MultiMed: Massively Multimodal and Multitask Medical Understanding
Journal:
arXiv
Published Date:
Aug 22, 2024
Abstract
Biomedical data is inherently multimodal, consisting of electronic health
records, medical imaging, digital pathology, genome sequencing, wearable
sensors, and more. The application of artificial intelligence tools to these
multifaceted sensing technologies has the potential to revolutionize the
prognosis, diagnosis, and management of human health and disease. However,
current approaches to biomedical AI typically only train and evaluate with one
or a small set of medical modalities and tasks. This limitation hampers the
development of comprehensive tools that can leverage the rich interconnected
information across many heterogeneous biomedical sensors. To address this
challenge, we present MultiMed, a benchmark designed to evaluate and enable
large-scale learning across a wide spectrum of medical modalities and tasks.
MultiMed consists of 2.56 million samples across ten medical modalities such as
medical reports, pathology, genomics, and protein data, and is structured into
eleven challenging tasks, including disease prognosis, protein structure
prediction, and medical question answering.

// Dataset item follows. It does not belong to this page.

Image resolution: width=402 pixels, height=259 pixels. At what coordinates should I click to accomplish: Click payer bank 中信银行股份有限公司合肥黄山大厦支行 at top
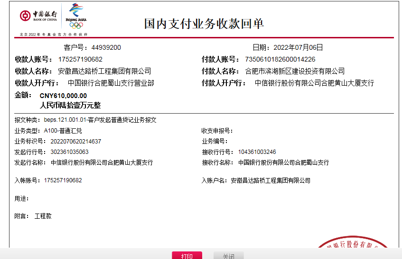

Using MultiMed, we conduct
comprehensive experiments benchmarking state-of-the-art unimodal, multimodal,
and multitask models. Our analysis highlights the advantages of training
large-scale medical models across many related modalities and tasks. Moreover,
MultiMed enables studies of generalization across related medical concepts,
robustness to real-world noisy data and distribution shifts, and novel modality
combinations to improve prediction performance. MultiMed will be publicly
available and regularly updated and welcomes inputs from the community.